(Late) Summer Reading List 2024
Jun 09, 2024Looking for some deep dives into pop culture this summer? Josh and Ray talk to Sandra Laugier from the University of Paris 1 Panthéon-S...
Senior Producer here again to pull back the curtain on our Summer Reading special. This year's edition (#18!) was a relatively orderly one, with a trio of interviews that shared some common ground in pop culture, exploring philosophical issues in popular TV series, fictional movie universes, and semi-obscure sci-fi stories. The episode didn't wind up leaving too much on the cutting room floor, but there's still something extra to be heard in the uncut interviews below.
First up is Nathaniel Goldberg from Washington & Lee University, whose new book (co-authored with Chris Gavaler) is Revising Reality: How Sequels, Remakes, Retcons, and Rejects Explain the World. Nat holds the distinction of having been our first guest of the covid era, where he talked about superhero philosophy. This time he told Josh and Ray how we can understand developments in law, history, and science by applying models that writers and moviemakers use to expand their fictional universes.

[Records from a collection]
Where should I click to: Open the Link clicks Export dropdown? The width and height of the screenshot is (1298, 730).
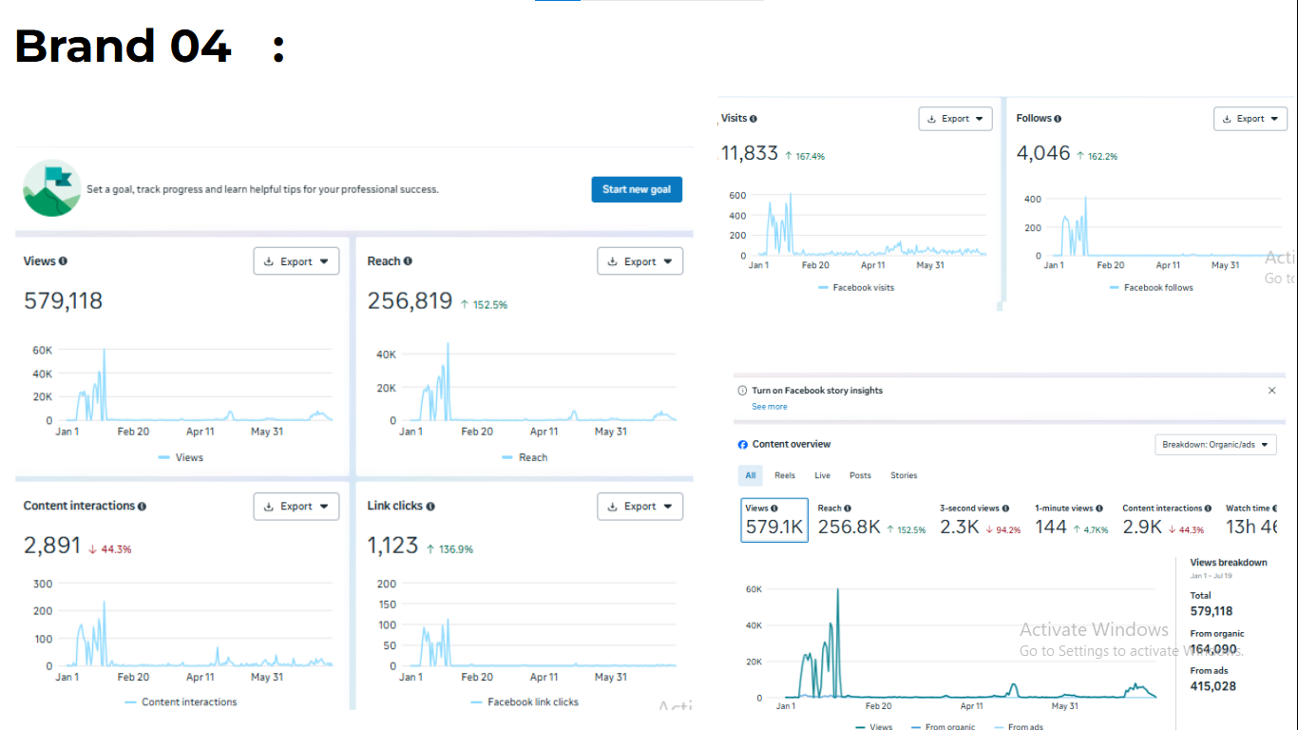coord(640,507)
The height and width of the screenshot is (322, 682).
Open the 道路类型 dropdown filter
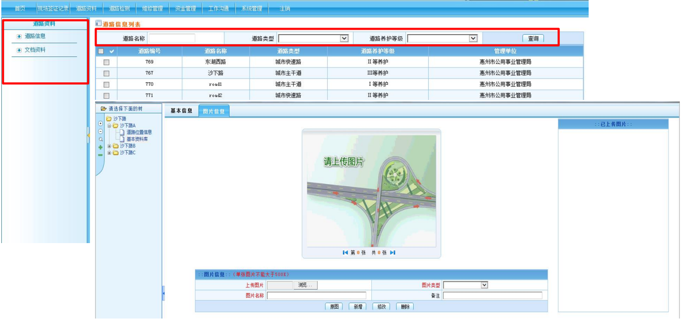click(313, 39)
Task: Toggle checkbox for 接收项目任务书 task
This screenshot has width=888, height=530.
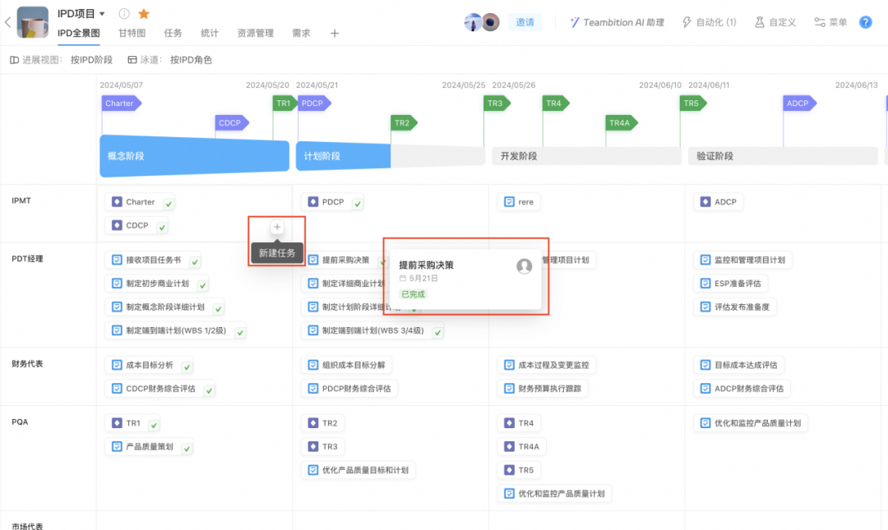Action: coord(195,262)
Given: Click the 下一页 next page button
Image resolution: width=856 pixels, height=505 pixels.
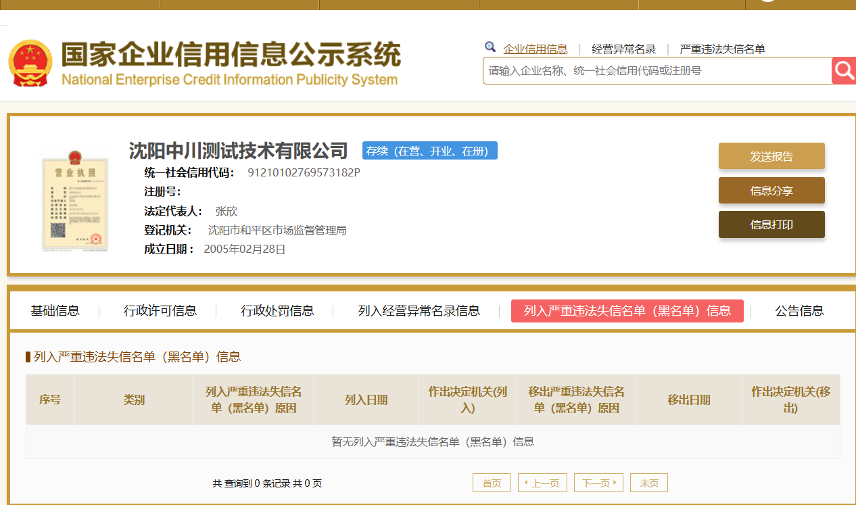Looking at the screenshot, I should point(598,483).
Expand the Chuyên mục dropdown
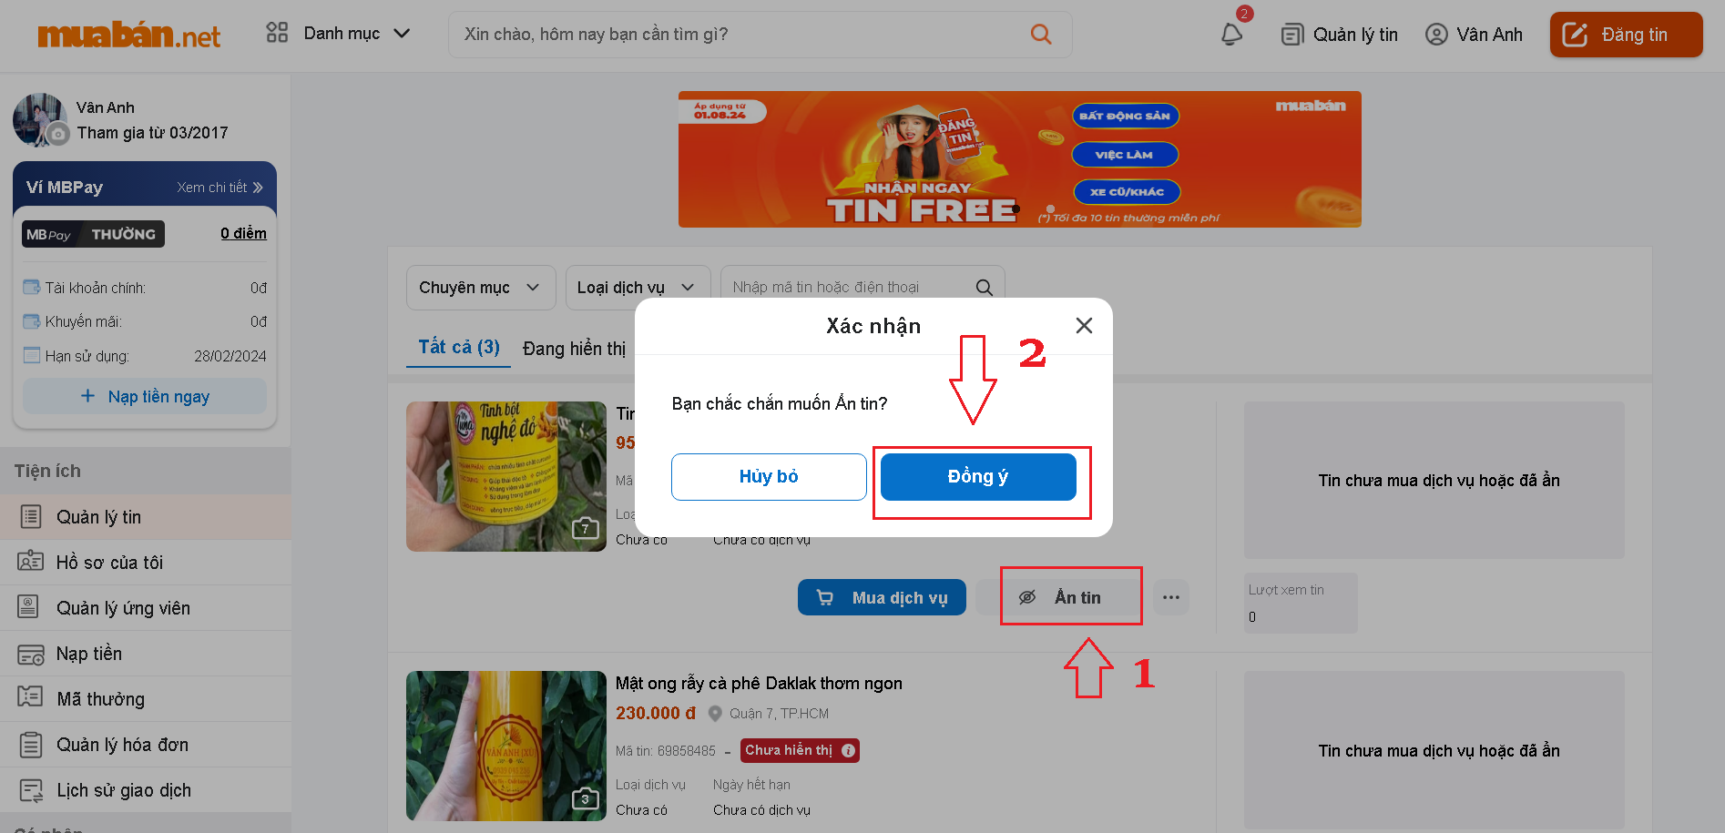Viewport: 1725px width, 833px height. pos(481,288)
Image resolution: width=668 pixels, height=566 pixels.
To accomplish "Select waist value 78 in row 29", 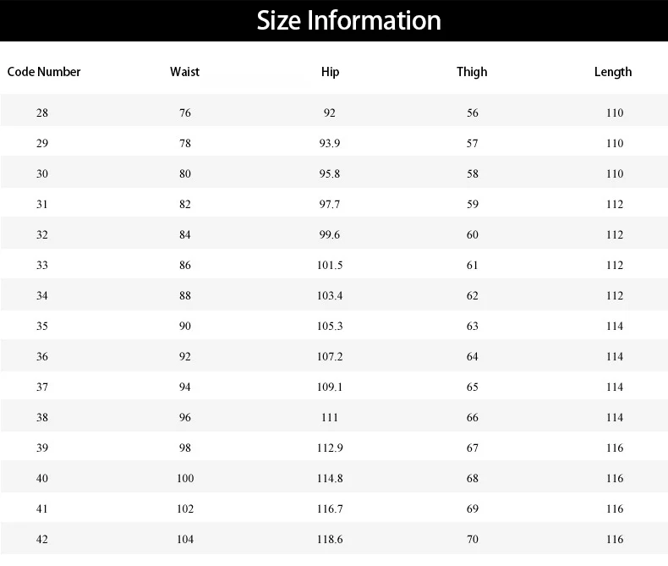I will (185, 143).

* * *

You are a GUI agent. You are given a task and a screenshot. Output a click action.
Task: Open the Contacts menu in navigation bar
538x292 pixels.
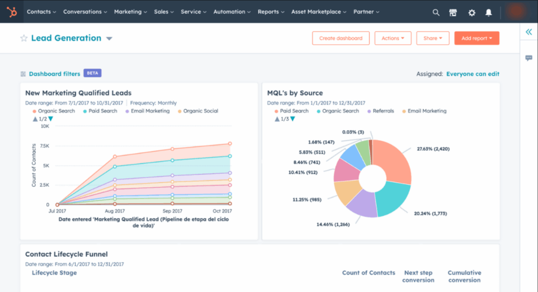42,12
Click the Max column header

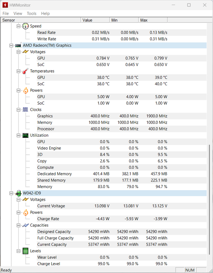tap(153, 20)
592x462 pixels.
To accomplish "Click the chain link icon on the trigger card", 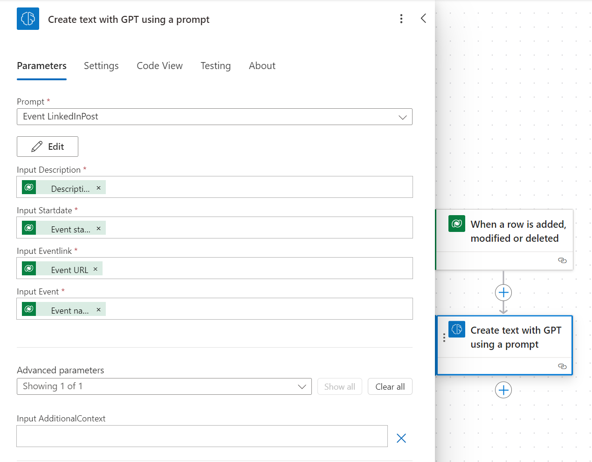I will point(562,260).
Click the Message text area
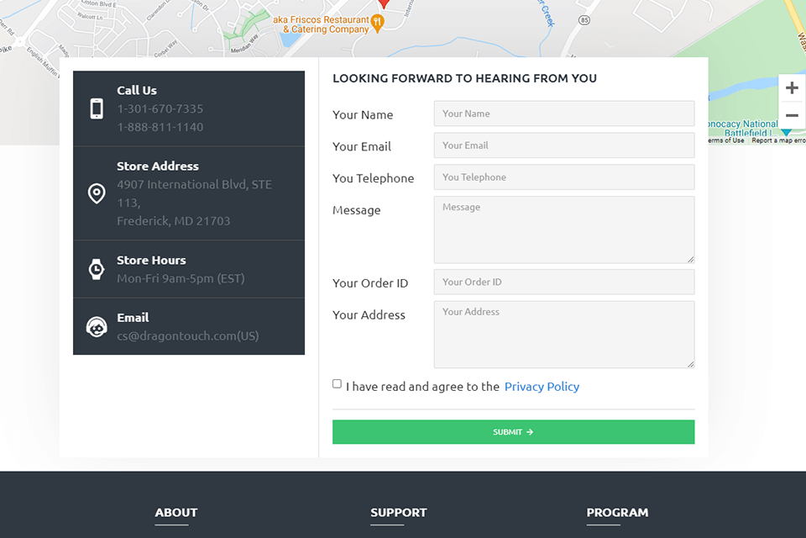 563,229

**Task list:**
1. Name each kind of fictional revision listed in the book title in the summer reading list post.
2. Resume the summer reading list post from the end of its last sentence.
The records have no connection to the text.

**Answer section:**
1. Sequels, Remakes, Retcons, Rejects

2.
Next up is another recent book taking a deeper look at entertainment, specifically television. Sandra Laugier teaches philosophy at the Sorbonne in Paris but joined Josh and Ray in person at KALW to talk about her book, TV-Philosophy in Action: The Ethics and Politics of TV Series. For her, programs like Breaking Bad and Buffy the Vampire Slayer are not just aesthetically excellent TV shows but are also vehicles for moral education that become part of the events of their viewers' lives.
To round off this year's episode, we hear from Sara Uckelman from Durham University—a self-described "philosopher of language by day, writer of speculative fiction by night." Josh and Ray are both avid readers of science fiction and were interested Sara's suggestion for philosophical sci-fi, from both her own prolific pen and from other recent writers she's enjoyed. Sara also described how her fiction writing and her more formal philosophical work (mostly in logic) made use of many of the same tools.